I have a quick question that I hope someone can shed some light on for me. Its to do with partial derivatives and total derivatives (In this case I was working on Lagrangian Formalism but its really a general question). Im a theoretical physics student so although I do study a good deal of mathematics, we dont really go into the same level of detail that say a mathematician would (Lets just say some serious abuse of notation does occur more than one would like)

So lets assume I have some function $L = L(q_i(t),q_i'(t))$.

If I take the partial derivative of $L(q_i(t),q_i'(t))$ then, through the chain rule, I get

$$\frac {\partial L}{\partial t} = \frac {\partial L}{\partial q_i} \frac {\partial q_i}{\partial t} + \frac {\partial L}{\partial q_i'} \frac {\partial q_i'}{\partial t}.$$

Sound so far.

Lets assume now that the function $L \to L(t,q_i(t),q_i'(t))$ (i.e an explicit time dependence is now introduced in addition to the implicit time dependence.) If I now take the total derivative of said function, then I get

$$\frac {dL}{dt} = \frac{\partial L}{\partial t} + \frac {\partial L}{\partial q_i} \frac {\partial q_i}{\partial t} + \frac {\partial L}{\partial q_i'} \frac {\partial q_i'}{\partial t}.$$

But how would I now compute $\frac {\partial L}{\partial t}$? If I just apply the same logic and the chain rule, I would say that

$$\frac {\partial L}{\partial t} = \frac{\partial L}{\partial t} + \frac {\partial L}{\partial q_i} \frac {\partial q_i}{\partial t} + \frac {\partial L}{\partial q_i'} \frac {\partial q_i'}{\partial t}.$$

However, here comes my issue with the whole thing. If the above is true, then that would mean that

$$\frac {dL}{dt} = \frac {\partial L}{\partial t}$$

and also that

$$\frac {\partial L}{\partial q_i} \frac {\partial q_i}{\partial t} + \frac {\partial L}{\partial q_i'} \frac {\partial q_i'}{\partial t}=0.$$

Is it just that for this particular scenario the total and partial derivatives are equal, or am I missing something here? I've heard that the Leibniz notation breaks down somewhat here and can lead to confusion (something to do with the fact that the $\frac{\partial L}{\partial t}$'s on either side of the equation mean two totally different things); is there something that Im doing wrong?
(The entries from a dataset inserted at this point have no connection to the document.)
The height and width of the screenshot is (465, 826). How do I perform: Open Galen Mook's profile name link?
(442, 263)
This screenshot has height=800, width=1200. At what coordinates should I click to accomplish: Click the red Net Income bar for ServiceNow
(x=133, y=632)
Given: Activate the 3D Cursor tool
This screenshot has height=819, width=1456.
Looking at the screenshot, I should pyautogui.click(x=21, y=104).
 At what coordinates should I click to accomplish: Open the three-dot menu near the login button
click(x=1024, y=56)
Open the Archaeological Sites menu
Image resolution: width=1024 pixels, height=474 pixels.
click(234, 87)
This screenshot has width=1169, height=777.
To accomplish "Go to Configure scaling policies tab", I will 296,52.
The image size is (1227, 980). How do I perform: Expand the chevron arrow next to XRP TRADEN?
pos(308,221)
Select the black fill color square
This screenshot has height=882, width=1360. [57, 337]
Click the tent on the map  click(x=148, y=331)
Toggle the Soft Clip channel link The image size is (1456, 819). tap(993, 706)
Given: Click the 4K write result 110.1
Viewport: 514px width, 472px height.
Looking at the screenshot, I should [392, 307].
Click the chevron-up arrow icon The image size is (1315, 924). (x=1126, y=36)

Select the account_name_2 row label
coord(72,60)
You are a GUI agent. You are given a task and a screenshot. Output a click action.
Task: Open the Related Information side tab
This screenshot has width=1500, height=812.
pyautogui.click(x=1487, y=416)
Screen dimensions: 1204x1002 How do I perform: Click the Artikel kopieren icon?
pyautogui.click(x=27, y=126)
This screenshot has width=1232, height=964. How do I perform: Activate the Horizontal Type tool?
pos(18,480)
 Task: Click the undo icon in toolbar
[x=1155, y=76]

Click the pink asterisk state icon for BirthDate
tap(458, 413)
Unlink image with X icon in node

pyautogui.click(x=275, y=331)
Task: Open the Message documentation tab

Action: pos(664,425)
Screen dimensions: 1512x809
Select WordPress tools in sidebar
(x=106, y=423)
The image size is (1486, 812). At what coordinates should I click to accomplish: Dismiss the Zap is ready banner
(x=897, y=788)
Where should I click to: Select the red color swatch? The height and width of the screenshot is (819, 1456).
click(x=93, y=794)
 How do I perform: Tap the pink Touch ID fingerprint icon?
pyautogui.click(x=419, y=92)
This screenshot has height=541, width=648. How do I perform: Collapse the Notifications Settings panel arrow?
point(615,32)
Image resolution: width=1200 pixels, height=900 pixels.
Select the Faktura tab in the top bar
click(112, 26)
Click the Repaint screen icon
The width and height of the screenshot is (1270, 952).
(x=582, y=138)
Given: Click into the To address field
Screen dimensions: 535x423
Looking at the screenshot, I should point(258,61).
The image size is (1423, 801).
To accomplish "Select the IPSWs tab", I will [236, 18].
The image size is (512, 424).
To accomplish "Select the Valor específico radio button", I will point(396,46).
• But can I not then use the chain rule to say that $\frac {\partial L}{\partial t} = \frac {\partial L}{\partial q_i} \frac {\partial q_i}{\partial t} + \frac{\partial L}{\partial q_i'} \frac{\partial q_i'}{\partial t}$ ? – P.Sauerborn Jan 13 '18 at 12:23
• Above “Sound so far” you're computing the total derivative $dL/dt$ (just like below), not the partial derivative. – Hans Lundmark Jan 13 '18 at 14:17
• @Hans I guessed before that the partial derivative respect to $t$ of $L(q(t),\dot q(t))$ is zero, as $t$ is not an explicit variable of $L$, however I couldn't justify this approach. – Masacroso Jan 13 '18 at 16:17
• @Hans Yes, you are right. I managed to find a textbook that approaches the subject a bit better and more clearly. The the chain rule states that $$\frac{\partial L}{\partial t} = \frac{\partial L}{\partial q_i} \frac{\partial q_i}{\partial t} + \frac{\partial L}{\partial q_i'} \frac{\partial q_i'}{\partial t}$$ if $L(q_i(u,t),q_i'(v,t))$ i.e. if there are more than one parameter. In my case, $L(q_i(t),q_i'(t))$ is still ultimatly only a function of $t$ so the partial derivative doesnt really exist in that sense – P.Sauerborn Jan 13 '18 at 16:35
• @Masacroso: If you insert $q(t)$ and $\dot q(t)$ into the function $L$, then you get a composite function depending on only one variable ($t$, that is), so it doesn't make sense to talk about partial derivatives; the derivative $d/dt$ is the only one around. But for $L(t,q,v)$, viewed only as a functions of some (independent) variables $t$ and $q$ and $v$, it makes perfect sense to talk about partials, and if that function doesn't actually depend on $t$, well then obviously $\partial L/\partial t=0$ (so there's nothing at all to justify). – Hans Lundmark Jan 13 '18 at 16:35

I think the main point is to always ask "how do I currently look at the function". You can always break a function to different blocks and look at it differently.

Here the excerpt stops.